Patricia Schlesinger, die Intendantin des RBB, sicherte kürzlich in der Rundfunkratssitzung zu, dass der Sender „mittelfristig nicht weniger Kultur im Programm haben“ wolle, „sondern – über alle Ausspielwege – mehr, und in noch besserer Qualität“. Das erinnert etwas an die bizarren Argumentationsfiguren großer deutscher Verlage, die die Entlassungen von Redakteuren mit der Ankündigung verknüpfen, der Journalismus des Hauses werde künftig „noch besser“.

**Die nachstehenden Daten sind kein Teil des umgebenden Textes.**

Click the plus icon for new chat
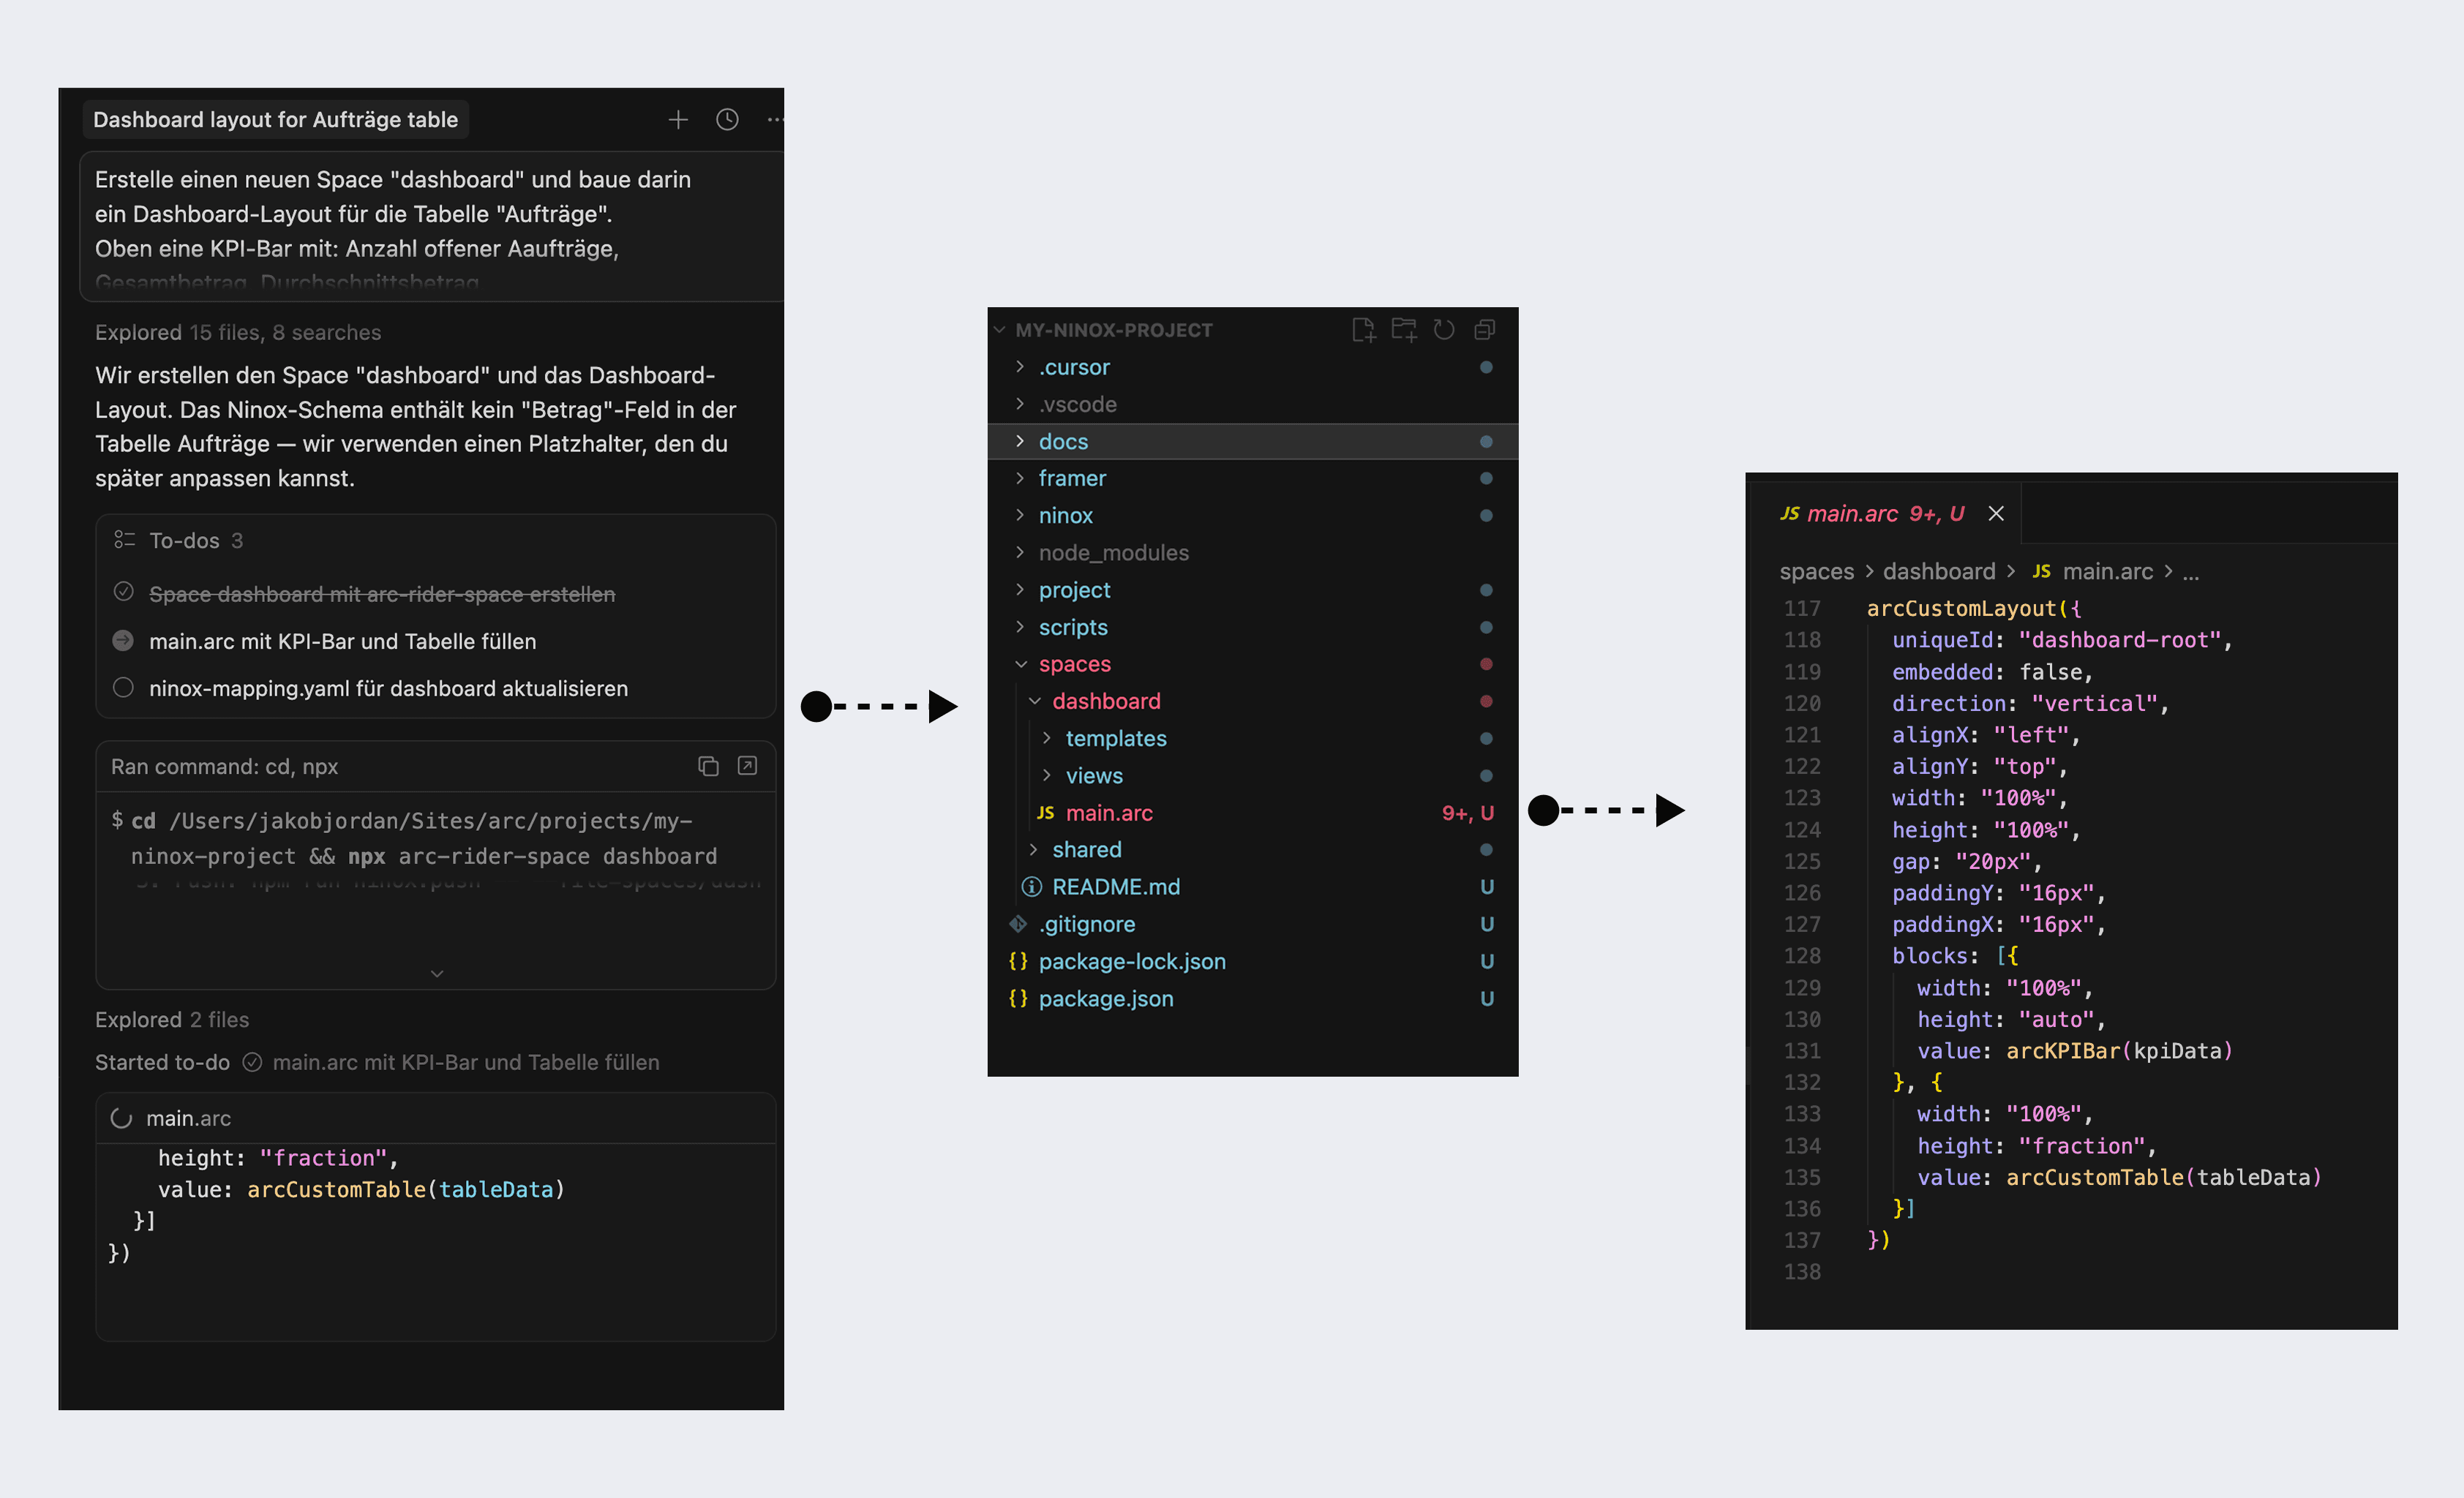(x=678, y=120)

Die Sache ist komplex: Sowohl HR2-Kultur als auch rbbKultur sind durchaus reformbedürftig, denn sie fühlen sich eher einem alten Kulturbegriff verpflichtet. Das führt dann zu recht skurrilen Konstellationen. Die tendenziell kulturkonservative FAZ macht mobil für den Erhalt von HR2 Kultur in den bisherigen Form – obwohl die Medienseite der FAZ in der Regel ein zentraler Kampfplatz für anti-öffentlich-rechtlichen ­Kampagnenjournalismus ist.

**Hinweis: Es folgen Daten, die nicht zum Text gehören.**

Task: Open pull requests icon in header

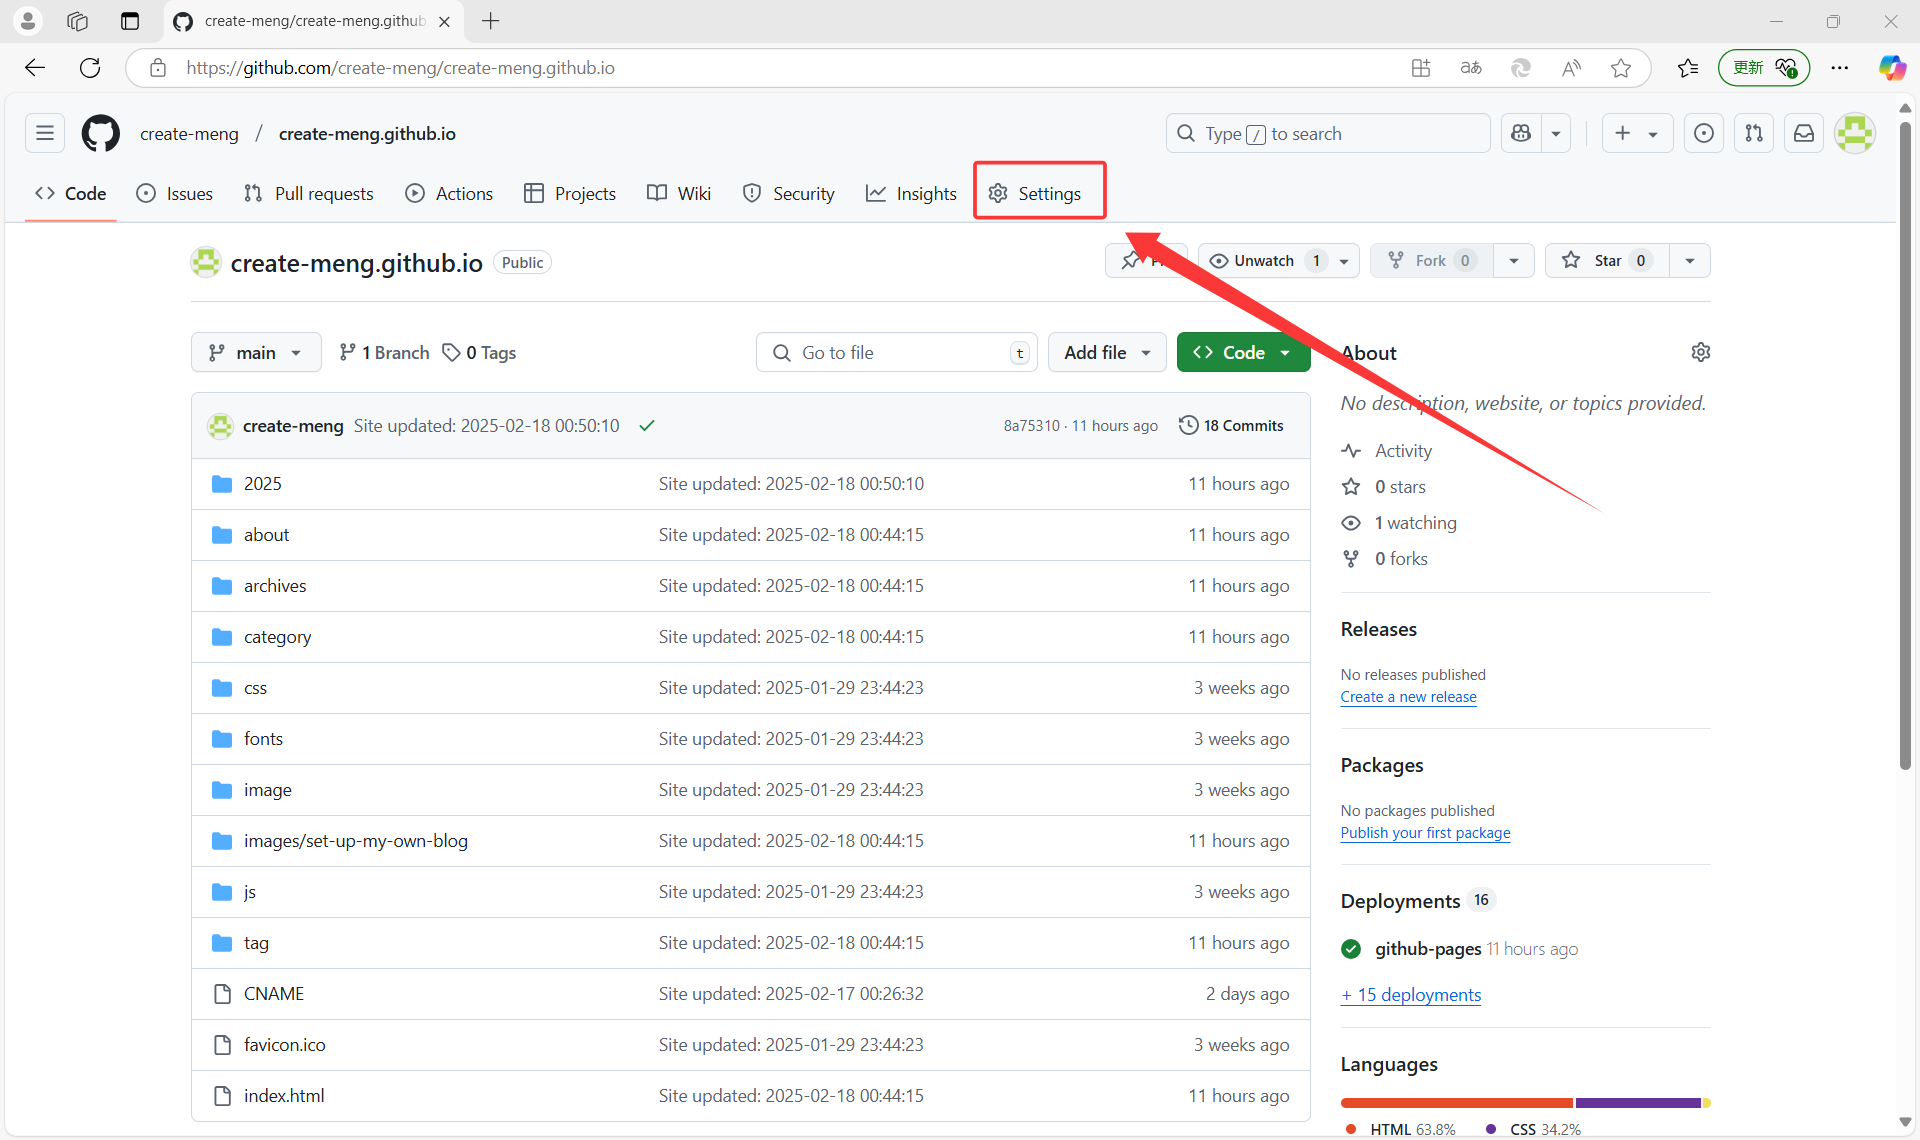Action: pos(1754,133)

Beim RBB kommt noch ein Problem hinzu, das eigentlich keines sein müsste: Der im Mai 2019 zwischen dem Sender und den Journalistengewerkschaften ausgehandelten Honorartarifvertrag sieht bessere Bedingungen für freie Autoren ab 2020 vor. Unter anderem soll künftig der Aufwand, den man für einen Beitrag hat, mit in das Honorar einfließen. Das könnte zur Folge haben, dass besonders aufwendige Beiträge gar nicht erst in Auftrag gegeben werden.

Jünger, digitaler – wortkarger?

Wir müssen jünger und digitaler werden – das ist, vereinfacht gesagt, die Argumentation beider ARD-Häuser, und damit können die Funktionäre natürlich erst einmal punkten. Jung versus alt, digital versus linear – diese in Debatten ohnehin überstrapazierten Gegensätze verdecken allerdings, dass mit den in Frankfurt und Berlin anvisierten Vorhaben eine in der ARD verbreitete unselige Reformtradition fortgesetzt wird.

Nischen, nein danke – das ist die Devise. So war es 2008, als der HR die musikjournalistischen Sendungen „Der Ball ist rund“ und „hr3-Rebell“ absetzte, so war es 2016, als der Umwandlung des senderübergreifenden, federführend vom WDR betreuten Programms Funkhaus Europa zu Cosmo Autorenformate zum Opfer fielen, und so war es in diesem Frühjahr, als WDR 3 sich musikjournalistischer Angebote entledigte.

Kein Wunder, dass die Deutsche Akademie der Darstellenden Künste angesichts systematischer Verflachung nun so eine Art Systemfrage stellt: „Was ist öffentlich-rechtliche Kultur heute? Genügt sie noch den ideellen Gesichtspunkten, die nach einer politisch-moralischen Katastrophe (die auch eine Medien-Katastrophe war) zur Etablierung eines föderal strukturierten, durch Gebühren finanzierten, also öffentlich subventionierten Rundfunks in Deutschland führte?“ Um diese Fragen dürfte es dann auch bei der Veranstaltung „hr2 minus Kultur?“ gehen, die am 1. Oktober in der Deutschen Nationalbibliothek in Frankfurt stattfindet.